然后调用Build()接口生成mesh对象.

0x22 SimpleRectangle

下面是生成SimpleRectangle的mesh的代码，SimpleRectangle是普通的非圆角Rectangle.
从这个代码中可以看到，该mesh过程会生成4个vertex数据，生成6个index数据(因为是2个三角形).

MeshPtr NewSimpleRectangleMesh(MeshBuilderFactory* factory) {
  MeshSpec spec{MeshAttribute::kPosition2D | MeshAttribute::kUV};
  // In each vertex, the first two floats represent the position and the second
  // two are UV coordinates.
  vec4 v0(0.f, 0.f, 0.f, 0.f);
  vec4 v1(1.f, 0.f, 1.f, 0.f);
  vec4 v2(1.f, 1.f, 1.f, 1.f);
  vec4 v3(0.f, 1.f, 0.f, 1.f);
  MeshBuilderPtr builder = factory->NewMeshBuilder(spec, 4, 6);
  return builder->AddVertex(v0)
      .AddVertex(v1)
      .AddVertex(v2)
      .AddVertex(v3)
      .AddIndex(0)
      .AddIndex(1)
      .AddIndex(2)
      .AddIndex(0)
      .AddIndex(2)
      .AddIndex(3)
      .Build();
}

前面的mesh过程计算好了一个通用的SimpleRectangle的mesh信息，
具体要显示Rectangle的时候根据具体的显示位置(top_left_position.x/y/z)和显示的大小(size.x/y)来绘制Rectangle.
指定显示的位置可以理解为平移，指定显示的大小可以理解为缩放.
这个平移/缩放过程通过设置transform矩阵来实现，在shader代码中把这个矩阵和通用SimpleRectangle的vertex坐标相乘.

transform矩阵的设置过程如下

Object Object::NewRect(const vec3& top_left_position, const vec2& size,
                       MaterialPtr material) {
  mat4 transform(1);
  transform[0][0] = size.x;
  transform[1][1] = size.y;
  transform[3][0] = top_left_position.x;
  transform[3][1] = top_left_position.y;
  transform[3][2] = top_left_position.z;
  return Object(transform, Shape(Shape::Type::kRect), std::move(material));
}

0x23 Rectangle

下面的代码生成普通Rectangle的Mesh，

下面函数的参数中，
subdivisions指定Rectangle的拆分数，
size指定Rectangle的大小，
top_left指定左上角的坐标，
生成mesh的时候把Rectangle分成(subdivisions*2-1)个小矩形，指定这些小矩形的vertex/index设置.

- - - -

● **练习要求**:
[1] 能从上面这段讲Rectangle mesh生成的文字里原样引用一段吗？从含有“0x22 SimpleRectangle”的地方开始，引到“are UV coordinates.”为止。
[2] 上面这段讲Rectangle mesh生成的文字在最后一句之后就没有下文了，你能接着往下续写吗？

● **所列条目**:
- - - -

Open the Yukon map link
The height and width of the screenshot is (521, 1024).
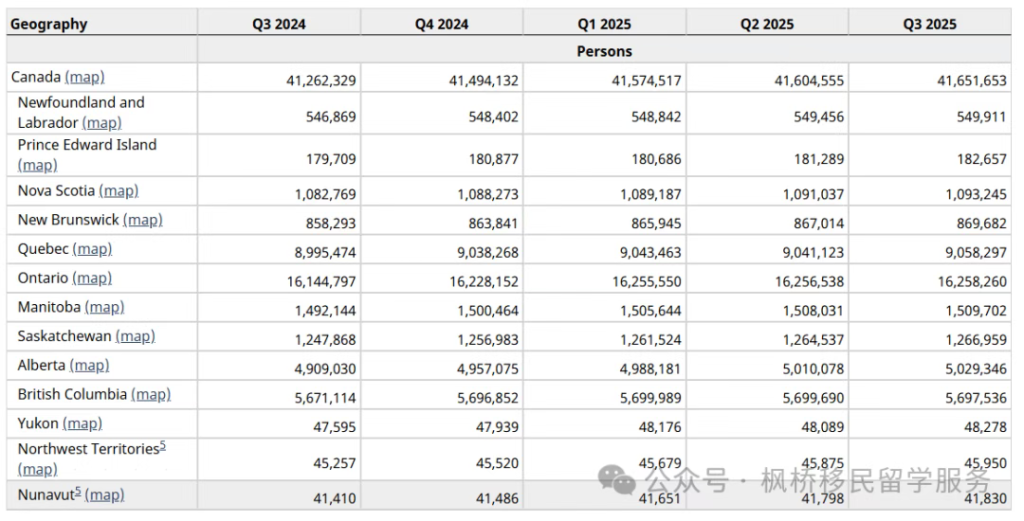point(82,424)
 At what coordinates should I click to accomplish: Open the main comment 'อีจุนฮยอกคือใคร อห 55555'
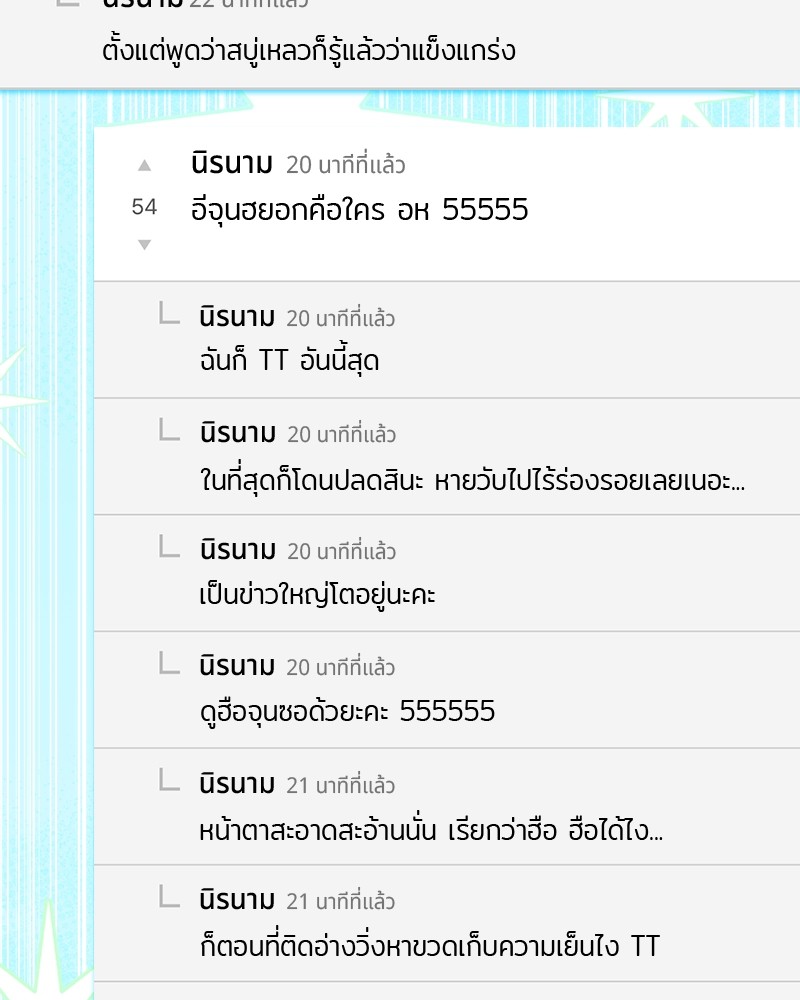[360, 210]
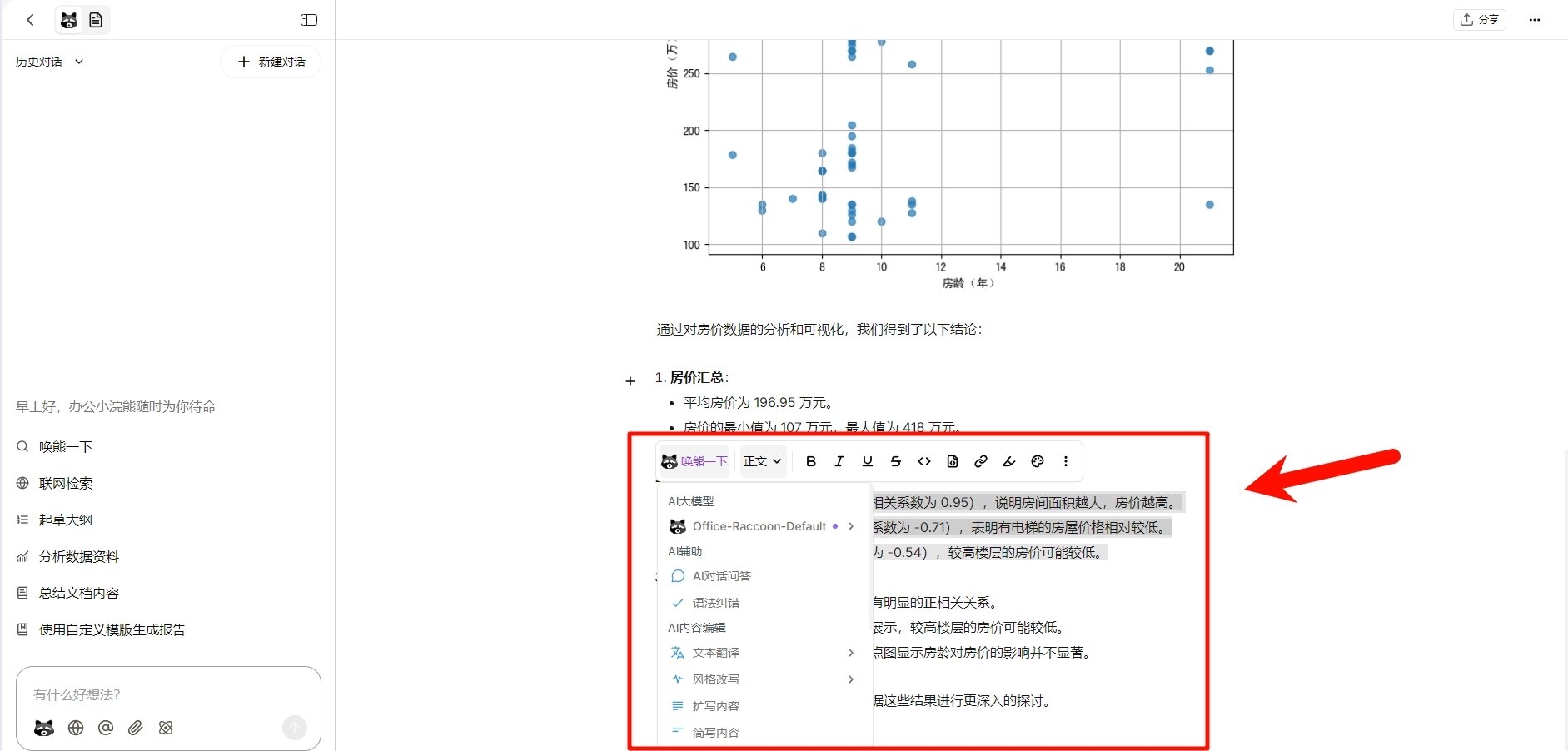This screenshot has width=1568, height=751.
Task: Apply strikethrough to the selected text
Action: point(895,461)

- - - -

● **参考答案**:
[1]
0x22 SimpleRectangle

下面是生成SimpleRectangle的mesh的代码，SimpleRectangle是普通的非圆角Rectangle.
从这个代码中可以看到，该mesh过程会生成4个vertex数据，生成6个index数据(因为是2个三角形).

MeshPtr NewSimpleRectangleMesh(MeshBuilderFactory* factory) {
  MeshSpec spec{MeshAttribute::kPosition2D | MeshAttribute::kUV};
  // In each vertex, the first two floats represent the position and the second
  // two are UV coordinates.

[2]
这个普通Rectangle的mesh和SimpleRectangle的mesh不同之处在于普通Rectangle的mesh是每一个Rectangle生成一个，不具有SimpleRectangle的mesh的通用性. 另外普通Rectangle的mesh会包括更多的小三角形.

MeshPtr NewRectangleMesh(MeshBuilderFactory* factory, const MeshSpec& spec,
                         int subdivisions, vec2 size, vec2 top_left,
                         float top_offset_magnitude,
                         float bottom_offset_magnitude) {
  // Compute the number of vertices in the tessellated circle.
  FXL_DCHECK(subdivisions >= 0);
  size_t vertices_per_side = 2;
  while (subdivisions-- > 0) {
    vertices_per_side *= 2;
  }
  size_t vertex_count = vertices_per_side * 2;
  size_t index_count = (vertices_per_side - 1) * 6;
  auto builder = factory->NewMeshBuilder(spec, vertex_count, index_count);
  // Generate vertex positions.
  constexpr size_t kMaxVertexSize = 100;
  uint8_t vertex[kMaxVertexSize];
  auto vertex_p =
      GetVertexAttributePointers(vertex, kMaxVertexSize, spec, builder);
  FXL_CHECK(vertex_p.pos2);
  const float vertices_per_side_reciprocal = 1.f / (vertices_per_side - 1);
  for (size_t i = 0; i < vertices_per_side; ++i) {
    // Build bottom vertex.
    (*vertex_p.pos2) =
        top_left + vec2(size.x * i * vertices_per_side_reciprocal, size.y);
    if (vertex_p.uv)
      (*vertex_p.uv) = vec2(i * vertices_per_side_reciprocal, 1.f);
    if (vertex_p.pos_offset)
      (*vertex_p.pos_offset) = vec2(0, 1.f * bottom_offset_magnitude);
    if (vertex_p.perim)
      (*vertex_p.perim) = i * vertices_per_side_reciprocal;
    builder->AddVertexData(vertex, builder->vertex_stride());
    // Build top vertex.
    (*vertex_p.pos2) =
        top_left + vec2(size.x * i * vertices_per_side_reciprocal, 0);
    if (vertex_p.uv)
      (*vertex_p.uv) = vec2(i * vertices_per_side_reciprocal, 0);
    if (vertex_p.pos_offset)
      (*vertex_p.pos_offset) = vec2(0, -1.f * top_offset_magnitude);
    if (vertex_p.perim)
      (*vertex_p.perim) = i * vertices_per_side_reciprocal;
    builder->AddVertexData(vertex, builder->vertex_stride());
  }
  // Generate vertex indices.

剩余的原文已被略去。